Nella notte tra l’8 e il 9 dicembre, estremisti coloni israeliani hanno appiccato il fuoco a diversi veicoli nel villaggio palestinese di Marah Rabah, a sud di Betlemme, rivendicando l’attacco con scritte in ebraico che invocano “vendetta” contro il governo israeliano. L’episodio rappresenta un classico atto “price tag” – violenza ritorsiva perpetrata da ultranazionalisti ebrei contro decisioni governative ritenute ostili al movimento coloniale.
La motivazione dell’attacco è diretta: due giorni prima, il 6 dicembre, le autorità israeliane avevano proceduto allo sgombero di almeno quattro insediamenti illegali in zone militari chiuse della Cisgiordania. Secondo fonti israeliane, Netanyahu aveva ordinato l’evacuazione di 14 colonie abusive proprio per contrastare l’aumento della violenza coloniale.
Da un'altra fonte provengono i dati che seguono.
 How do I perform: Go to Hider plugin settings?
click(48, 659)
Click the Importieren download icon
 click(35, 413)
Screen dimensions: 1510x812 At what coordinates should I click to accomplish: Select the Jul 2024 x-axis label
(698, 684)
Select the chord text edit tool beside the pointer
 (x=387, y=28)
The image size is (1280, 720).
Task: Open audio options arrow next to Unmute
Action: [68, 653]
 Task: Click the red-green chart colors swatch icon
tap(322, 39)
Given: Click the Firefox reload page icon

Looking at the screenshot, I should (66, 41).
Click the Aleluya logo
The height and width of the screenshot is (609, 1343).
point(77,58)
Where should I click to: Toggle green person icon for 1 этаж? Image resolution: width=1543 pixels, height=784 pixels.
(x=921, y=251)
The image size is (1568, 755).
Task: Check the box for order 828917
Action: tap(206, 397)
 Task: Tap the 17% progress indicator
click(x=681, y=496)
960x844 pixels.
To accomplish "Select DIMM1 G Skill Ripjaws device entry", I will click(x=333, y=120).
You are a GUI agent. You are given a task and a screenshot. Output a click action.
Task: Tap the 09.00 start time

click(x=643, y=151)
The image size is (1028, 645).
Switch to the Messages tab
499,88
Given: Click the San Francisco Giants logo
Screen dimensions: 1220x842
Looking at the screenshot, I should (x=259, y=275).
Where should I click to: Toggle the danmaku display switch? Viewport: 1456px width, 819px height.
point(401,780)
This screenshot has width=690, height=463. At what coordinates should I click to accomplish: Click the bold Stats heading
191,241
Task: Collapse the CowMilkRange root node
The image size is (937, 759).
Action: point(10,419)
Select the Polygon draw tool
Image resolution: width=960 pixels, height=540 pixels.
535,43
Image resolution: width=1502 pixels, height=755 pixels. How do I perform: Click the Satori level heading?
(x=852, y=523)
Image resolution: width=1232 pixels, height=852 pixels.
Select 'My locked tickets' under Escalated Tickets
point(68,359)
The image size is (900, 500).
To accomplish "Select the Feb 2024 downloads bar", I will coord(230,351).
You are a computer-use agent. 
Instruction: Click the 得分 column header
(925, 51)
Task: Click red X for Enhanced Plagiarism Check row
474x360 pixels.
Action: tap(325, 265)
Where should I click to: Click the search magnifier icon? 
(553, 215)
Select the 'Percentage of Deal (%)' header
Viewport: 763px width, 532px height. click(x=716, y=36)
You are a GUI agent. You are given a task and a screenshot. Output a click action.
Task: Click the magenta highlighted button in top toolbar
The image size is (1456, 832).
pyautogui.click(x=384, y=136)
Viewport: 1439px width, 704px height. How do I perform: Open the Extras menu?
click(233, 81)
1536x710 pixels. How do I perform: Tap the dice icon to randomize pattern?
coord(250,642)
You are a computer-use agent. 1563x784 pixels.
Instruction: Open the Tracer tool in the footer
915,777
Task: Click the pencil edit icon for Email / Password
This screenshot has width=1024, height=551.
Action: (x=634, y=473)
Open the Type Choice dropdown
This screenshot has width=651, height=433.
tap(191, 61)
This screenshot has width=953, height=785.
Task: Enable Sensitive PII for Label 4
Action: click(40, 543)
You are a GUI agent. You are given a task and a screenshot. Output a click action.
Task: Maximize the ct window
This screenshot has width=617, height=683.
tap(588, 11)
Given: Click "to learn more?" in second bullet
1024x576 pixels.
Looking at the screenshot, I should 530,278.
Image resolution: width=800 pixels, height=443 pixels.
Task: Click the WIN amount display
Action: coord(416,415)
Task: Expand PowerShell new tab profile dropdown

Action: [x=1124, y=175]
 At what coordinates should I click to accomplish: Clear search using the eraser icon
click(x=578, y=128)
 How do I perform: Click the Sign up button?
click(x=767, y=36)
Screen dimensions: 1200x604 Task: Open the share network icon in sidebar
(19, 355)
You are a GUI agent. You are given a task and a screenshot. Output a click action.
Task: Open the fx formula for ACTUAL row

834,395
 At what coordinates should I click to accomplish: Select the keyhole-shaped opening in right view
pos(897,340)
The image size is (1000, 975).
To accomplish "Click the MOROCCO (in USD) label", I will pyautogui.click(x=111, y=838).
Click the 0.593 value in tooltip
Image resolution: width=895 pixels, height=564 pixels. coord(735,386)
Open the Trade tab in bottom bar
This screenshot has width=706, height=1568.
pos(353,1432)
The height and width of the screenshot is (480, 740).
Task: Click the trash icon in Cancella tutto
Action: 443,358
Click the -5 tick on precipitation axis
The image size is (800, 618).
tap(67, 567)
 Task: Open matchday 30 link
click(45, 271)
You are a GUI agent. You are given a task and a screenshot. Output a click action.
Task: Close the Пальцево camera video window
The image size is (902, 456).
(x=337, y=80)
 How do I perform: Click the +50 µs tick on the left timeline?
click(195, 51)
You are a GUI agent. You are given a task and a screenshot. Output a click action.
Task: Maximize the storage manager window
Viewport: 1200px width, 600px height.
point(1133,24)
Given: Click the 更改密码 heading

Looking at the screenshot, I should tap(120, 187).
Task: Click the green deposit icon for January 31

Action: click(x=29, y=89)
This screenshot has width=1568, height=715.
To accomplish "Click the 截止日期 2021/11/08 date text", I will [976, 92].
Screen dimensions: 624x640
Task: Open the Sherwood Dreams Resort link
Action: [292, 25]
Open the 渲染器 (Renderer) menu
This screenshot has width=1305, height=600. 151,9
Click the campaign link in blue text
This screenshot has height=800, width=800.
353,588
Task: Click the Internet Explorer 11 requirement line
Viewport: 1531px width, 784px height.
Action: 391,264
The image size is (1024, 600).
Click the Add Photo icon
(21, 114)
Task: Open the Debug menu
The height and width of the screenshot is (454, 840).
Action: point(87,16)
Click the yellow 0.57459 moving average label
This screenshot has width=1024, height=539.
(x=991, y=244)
Un paradosso inquietante: il governo tenta di contenere gli estremisti, ma questi rispondono con ancora più violenza contro i palestinesi.
Marah Rabah non è un caso isolato. Nel novembre-dicembre 2025, gli attacchi dei coloni hanno raggiunto livelli di “numero e virulenza mai registrati dal 2006”. A Taybeh, l’ultimo villaggio cristiano palestinese, due auto sono state bruciate proprio mentre la comunità celebrava il Natale, con scritte minacciose lasciate dai coloni. Nel 2024 si sono verificati 1.420 attacchi coloniali; nei soli primi sei mesi del 2025 erano già 740.
Dietro questa violenza sistematica esiste una strategia politica più ampia. Documenti governativi recentemente rivelati mostrano che Netanyahu sostiene la legalizzazione degli avamposti agricoli illegali, definendoli una “risposta positiva” alle attività palestinesi. Nel contempo, le autorità rilasciano permessi edilizi quasi esclusivamente ai coloni, mentre i palestinesi affrontano demolizioni su terra privata. In parallelo, l’Ufficio delle Nazioni Unite ha documentato che nei primi sei mesi del 2025 ben 840 strutture palestinesi sono state demolite, con 1.114 persone sfollate.
La risposta delle forze di sicurezza israeliane a Marah Rabah – limitata alla raccolta di prove – evidenzia l’impunità strutturale di cui godono i coloni. Eppure, il governo sostiene di voler “togliere giovani ebrei dal ciclo della violenza” attraverso strumenti educativi, mentre nel contempo tolera e, indirettamente, incoraggia gli attacchi territoriali.